A view from the vegetables
Vegetable seeds and seedlings are some of the many items being panic purchased by nervous communities during the pandemic. This is partly because cultivating vegetables offers a source of food should supermarkets sell out, but perhaps more importantly, these living and thriving organisms also nourish the soul. Carl Wilhelm Kolbe (1759-1835) is a German Romantic printmaker who pondered and celebrated the wonders of vegetables. Just like the Romantics who examined nature to experience emotions and reveal divine purposes, now is again the time to lie beneath the cabbages and contemplate the leaves.

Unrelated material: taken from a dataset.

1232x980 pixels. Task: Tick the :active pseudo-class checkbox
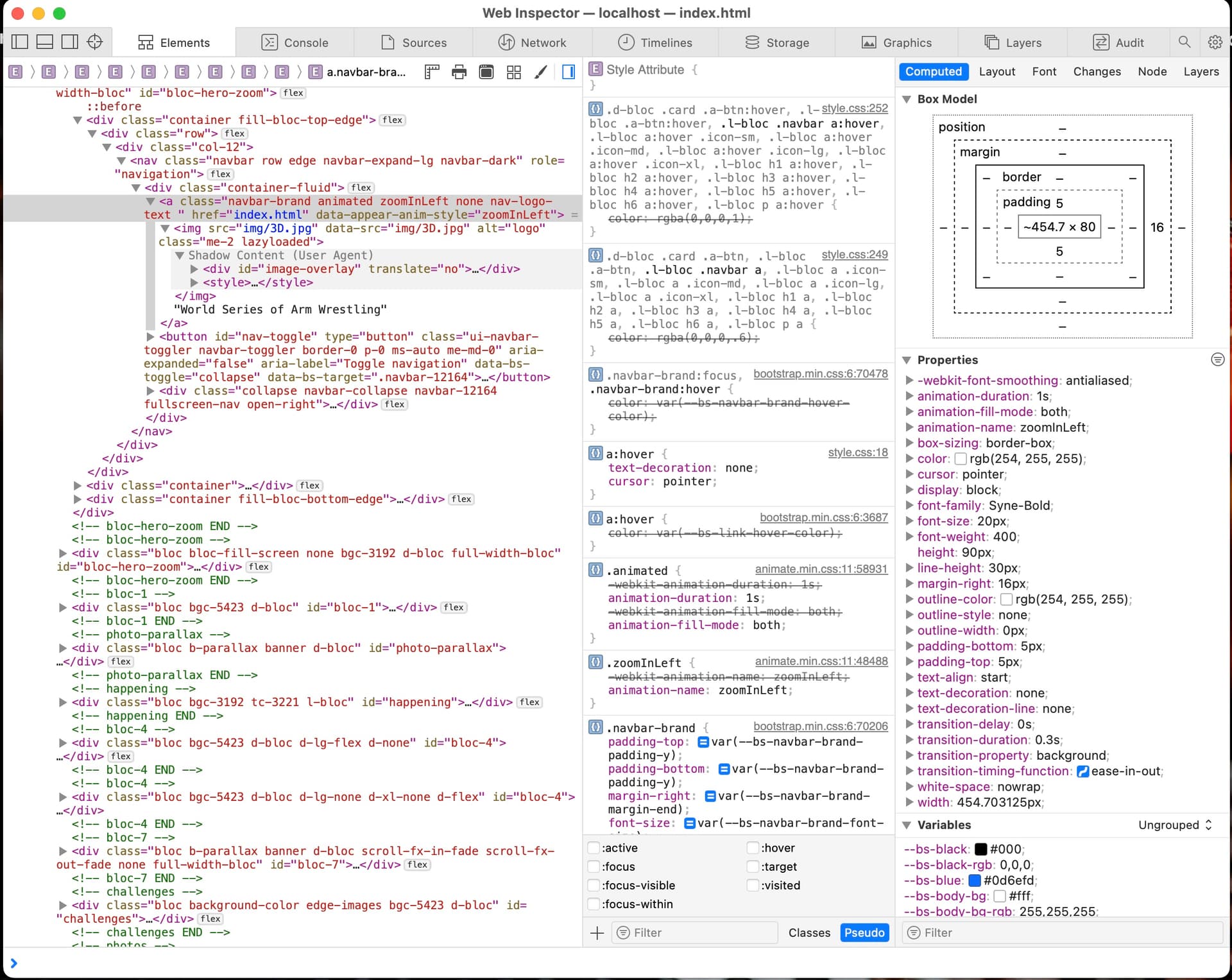click(594, 848)
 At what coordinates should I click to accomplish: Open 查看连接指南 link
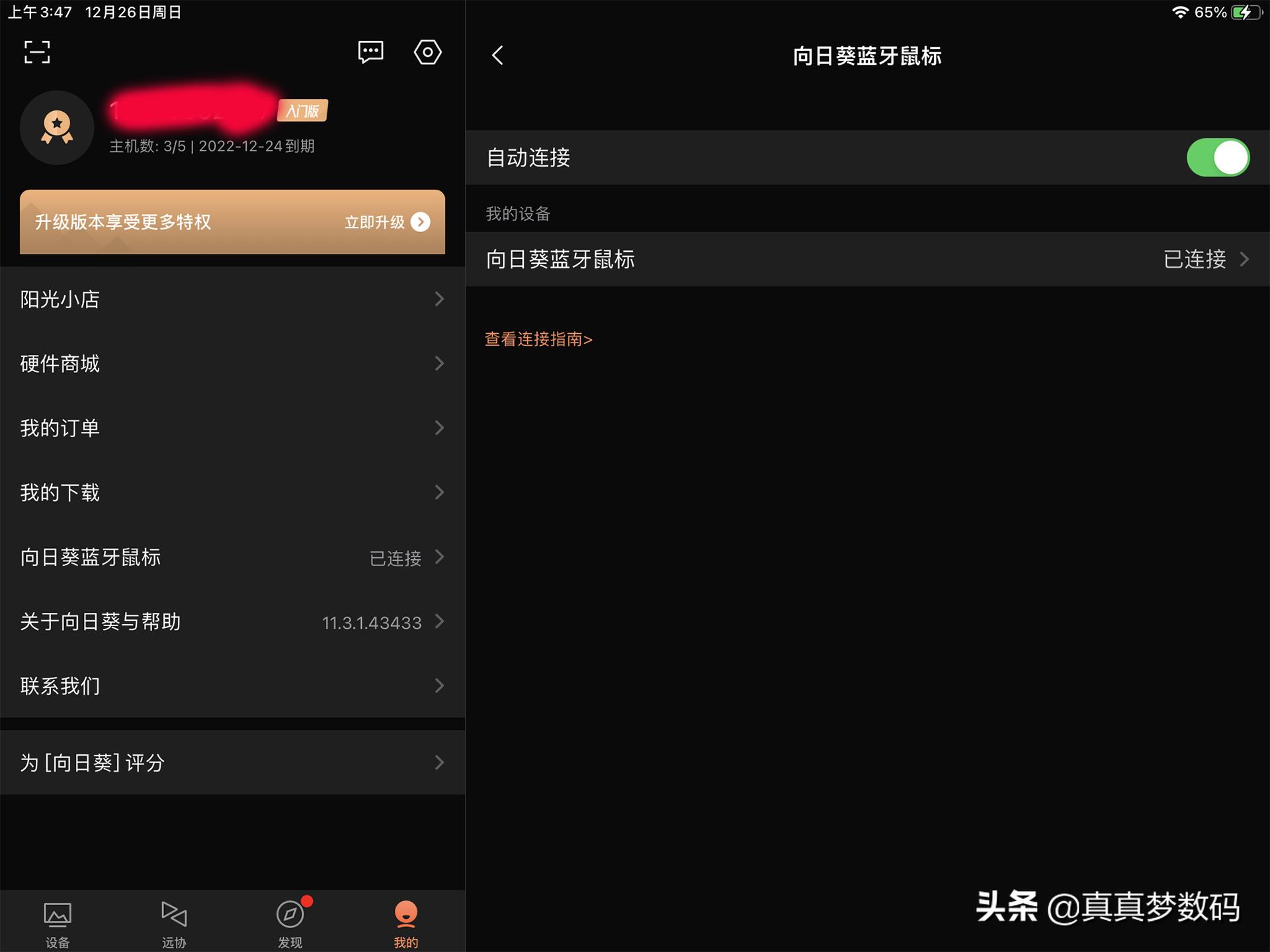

Kolbe’s ‘The cow in the reeds’ is one of the 28 etchings he created to depict giant vegetation growing in natural surroundings and which he called ‘Kräuterblätter’ (vegetable sheets). He took his inspiration from the woods of his home town of Dessau, 17th century Dutch landscapes and the poetry of Salomon Gessner. He created a new perspective by applying almost botanical accuracy to his renderings of vegetation, seen from a worm’s eye view, so that the viewer feels the magic of being amongst colossal plants. In ‘The cow in the reeds’ the animal is of secondary interest to the reeds arching overhead, meadow plants, and in the foreground giant, luscious rhubarb.